Aufgabendetails
Schreib den Abschnitt des Ausgangstexts von „Der Nikolaus - ein“ bis einschließlich „Eingewandertem und Alteingesessenem.“ noch einmal ab und benenne dabei „Anfang“ in „Ursprung“ um.

Ausgangstext
Der Nikolaus - ein anatolischer Einwanderer
Adventsblog „Geburt und Anfang“ │ Leyla Jagiella
Wo nahm der heutige Nikolausglaube seinen Anfang? Die Religionswissenschaftlerin Leyla Jagiella zeigt auf, dass „unser“ Nikolaus eine perfekte Mischung ist: aus Orientalischem und Europäischem, aus christlichen Einflüssen und den Traditionen anderer Religionen, aus Eingewandertem und Alteingesessenem.
Seit einigen Jahren tauchen in den sozialen Medien Meme auf, die daran erinnern wollen, dass der Nikolaus eigentlich „ein Türke“ gewesen sei. Eine Behauptung, die freilich auf einer groben Vereinfachung beruht, denn zu jener Zeit, als der historische Nikolaus lebte (im 4. Jahrhundert n. Chr.), gab es natürlich noch gar keine Türk*innen in Anatolien. Nach allem, was wir wissen, dürfte der Nikolaus sich selbst wahrscheinlich als „Kappadokier“, vielleicht auch als „Asiate“ bezeichnet haben, und seine Muttersprache dürfte das Griechische gewesen sein. Aber, und soweit haben die Meme recht: Ein Anatolier war der Nikolaus allemal. Und sollte seine Familie heute noch irgendwelche Nachkommen haben (er selbst lebte wohl zölibatär, aber vielleicht hatte er ja Nichten oder Neffen), dann ist es tatsächlich gut möglich, dass einige davon heute Türkisch sprechen. Andere vielleicht Griechisch, Kurdisch, Zaza oder Armenisch. Denn über Jahrhunderte sind sich in Anatolien Religionen, Kulturen und Ethnien begegnet und haben sich vermischt.

Bereitgestellte Datensätze

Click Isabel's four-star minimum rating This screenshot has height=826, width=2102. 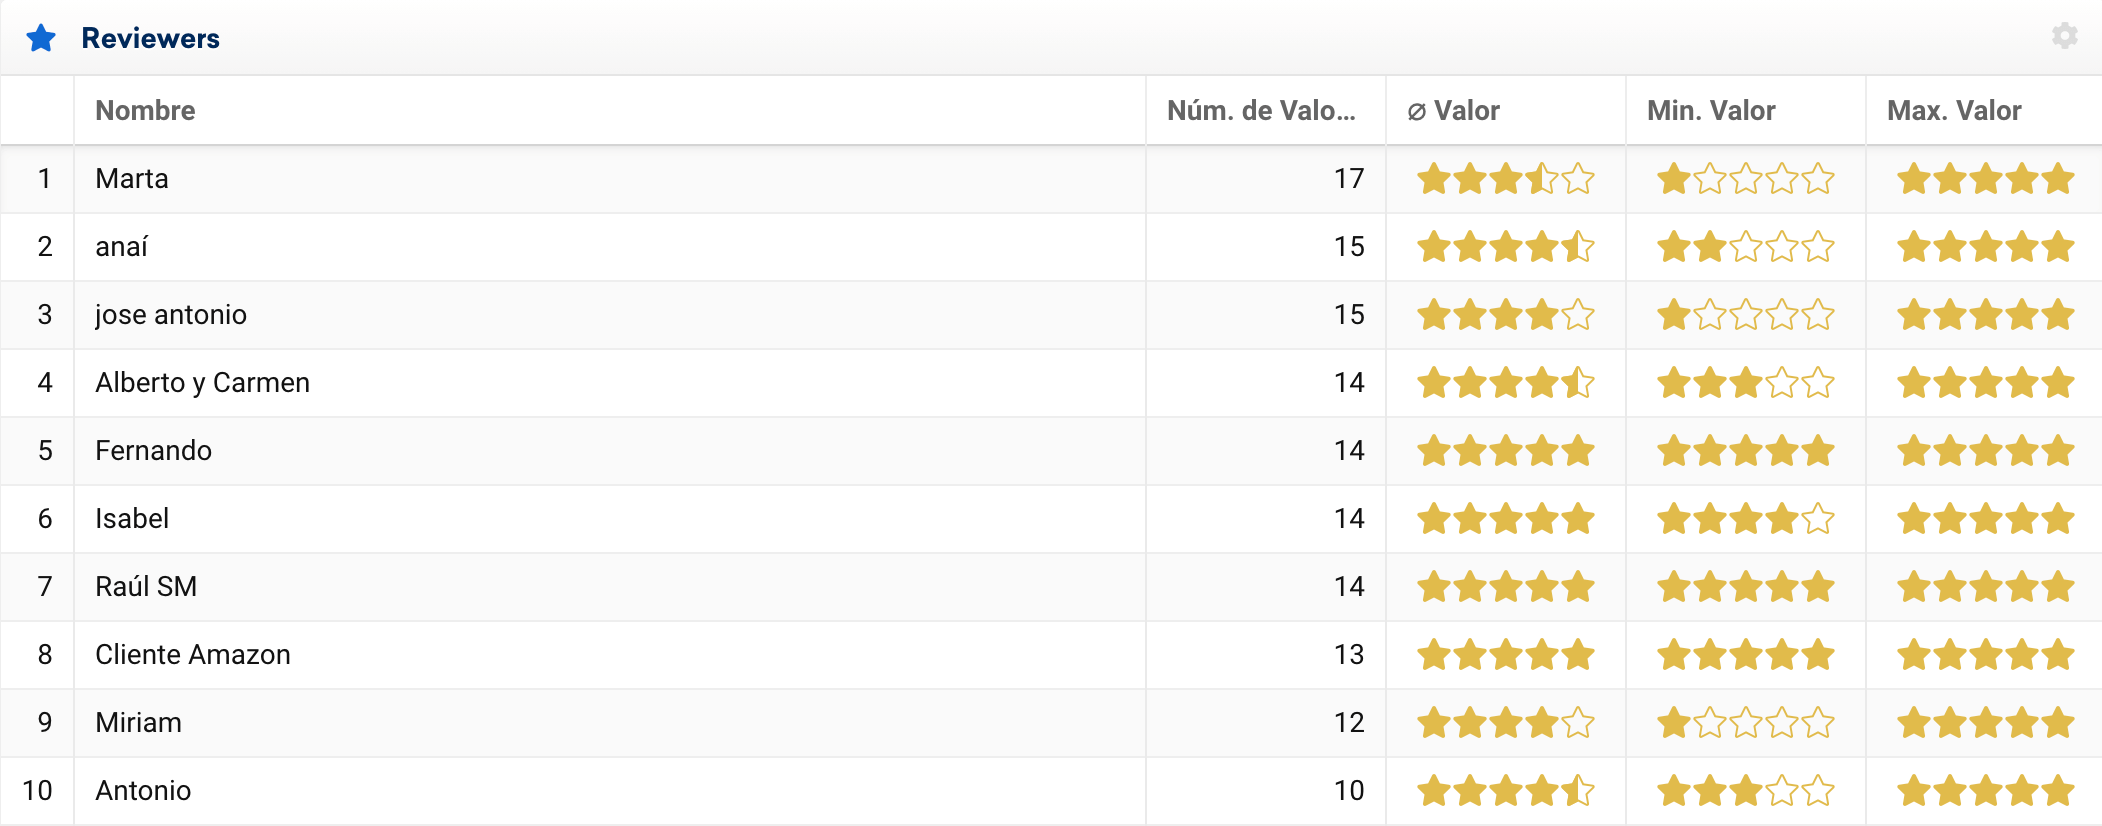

...

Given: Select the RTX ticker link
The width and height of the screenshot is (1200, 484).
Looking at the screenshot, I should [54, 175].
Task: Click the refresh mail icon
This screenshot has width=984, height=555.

==

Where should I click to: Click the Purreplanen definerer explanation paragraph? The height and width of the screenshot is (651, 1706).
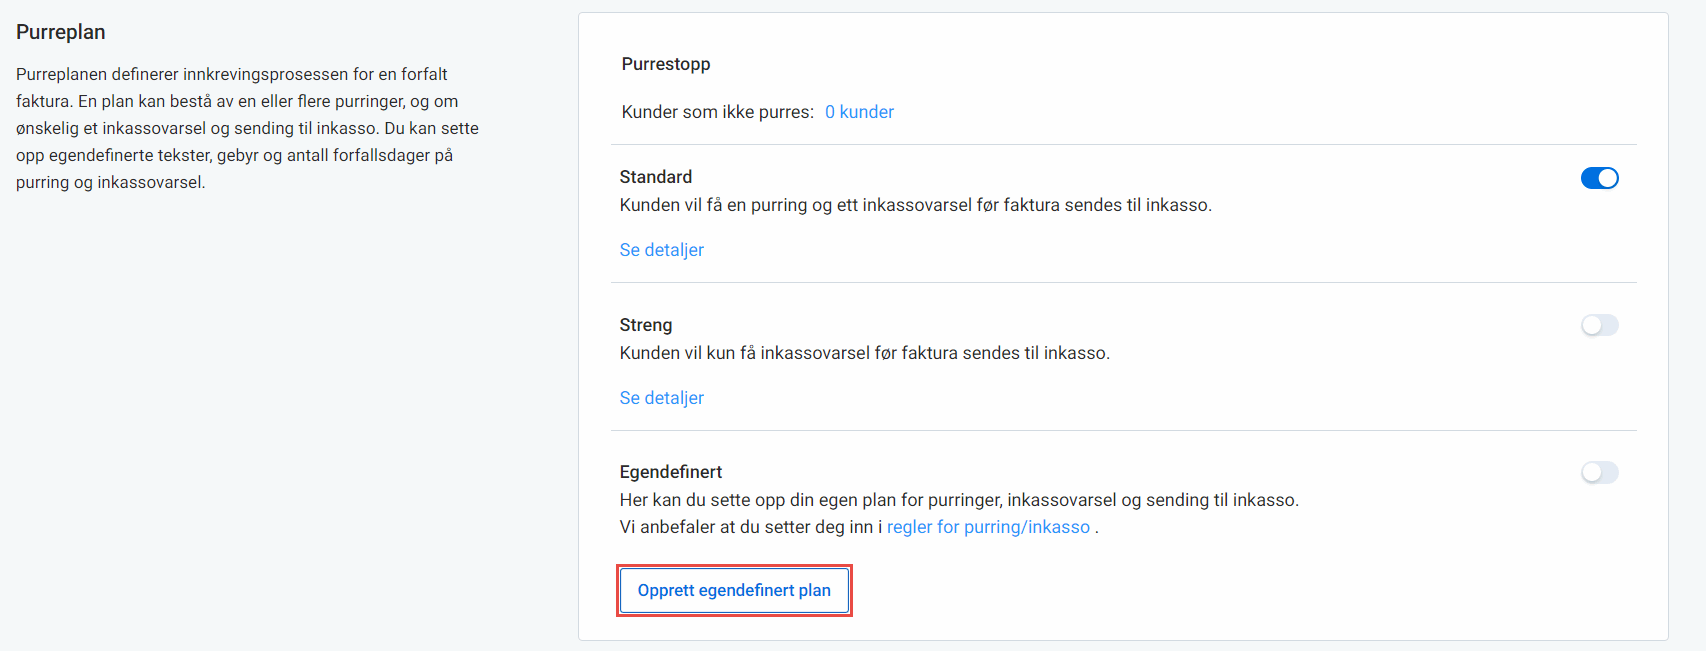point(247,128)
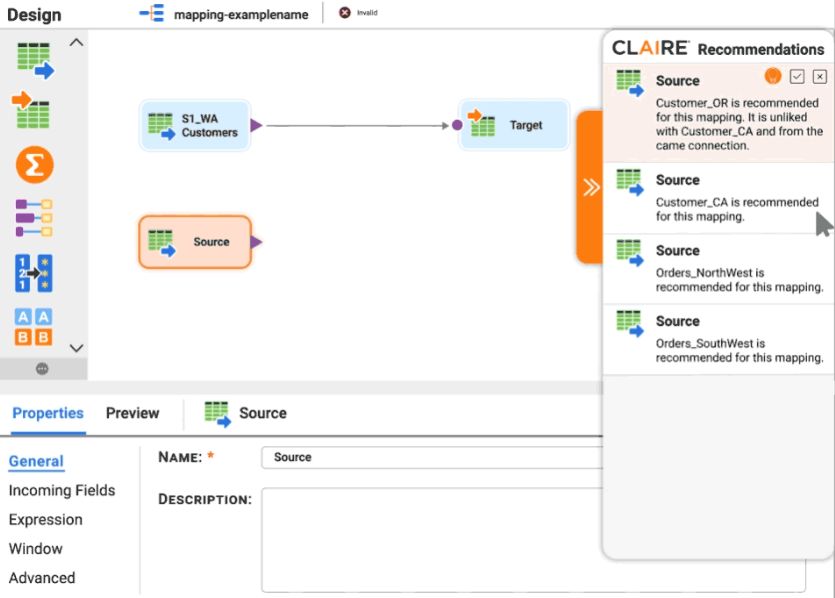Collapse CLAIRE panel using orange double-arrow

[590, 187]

Ergebnis dieser Übung
Der Nikolaus - ein anatolischer Einwanderer
Adventsblog „Geburt und Ursprung“ │ Leyla Jagiella
Wo nahm der heutige Nikolausglaube seinen Ursprung? Die Religionswissenschaftlerin Leyla Jagiella zeigt auf, dass „unser“ Nikolaus eine perfekte Mischung ist: aus Orientalischem und Europäischem, aus christlichen Einflüssen und den Traditionen anderer Religionen, aus Eingewandertem und Alteingesessenem.